Since corrupt Sgt. Jake Stane ended both Stryker McBride’s career at the Honolulu Journal and Officer Jeannie Kai’s life when he shot them two years ago, Stryker hasn’t been looking for trouble. Mourning Jeannie Kai and more or less satisfied that Stane’s rotting in prison, the former crime reporter has been living aboard the Travis McGee, dry-docked at a yacht club for which he’s volunteered to serve as night watchman. But if trouble’s going to find him, it might as well be in the person of Amber Kalanianaole Kam, the high school crush who wants Stryker to find out why her ancient grandfather Wai Lo Fat, a co-founder of Four Gates Enterprises, drowned in five inches of water in a taro field. Amber’s worried that he’s been the victim of foul play; medical examiner Dr. Melba McCall assures Stryker that he hasn’t. So Stryker, whose every move is shadowed by obvious bad guys like Dragon Boy Danny Chung and organized crime enforcer Tiny Maunakea, starts digging, and in no time at all, he’s dug up enough to ruffle the feathers of both Auntie Kealoha, the Godmother of Hawaiian crime, and Amber, who fires him and throws him out.
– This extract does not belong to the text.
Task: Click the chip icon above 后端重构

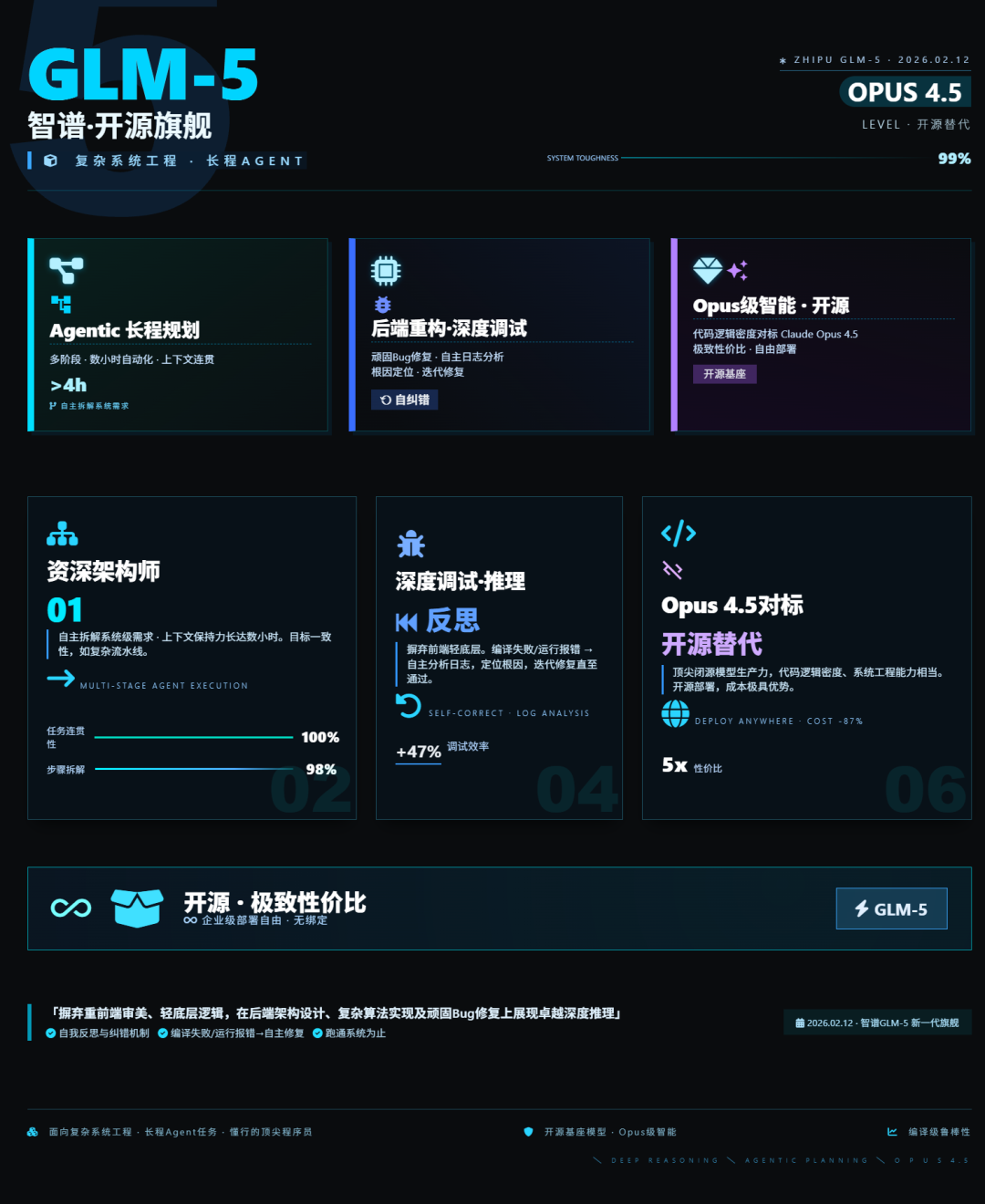Action: [x=386, y=271]
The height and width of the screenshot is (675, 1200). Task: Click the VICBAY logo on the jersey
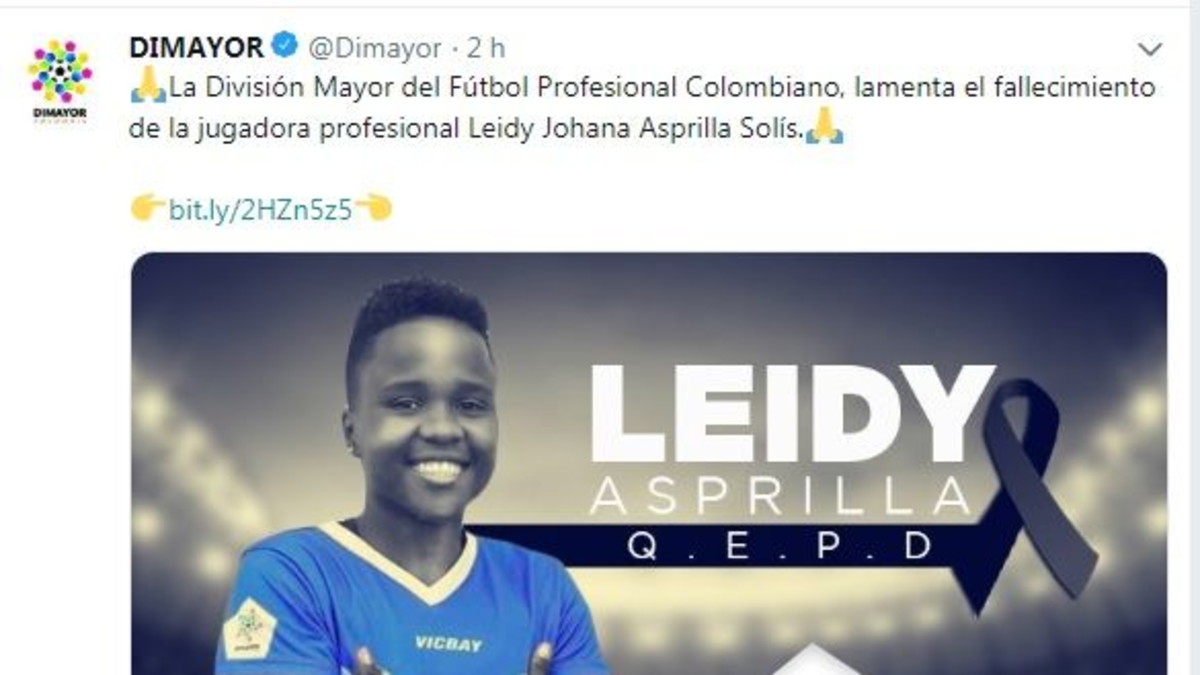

By this time, though, Stryker, who’s obviously read a fair number of books about freelance investigators, has his teeth in the case and refuses to let go. He won’t be satisfied until he’s traced Wai Lo Fat’s death to a coverup of a shameful crime committed before he was born.
Colorful characters, shaggy plotting, a seemly modicum of wisecracks, and enough expository and scenic asides for a guidebook.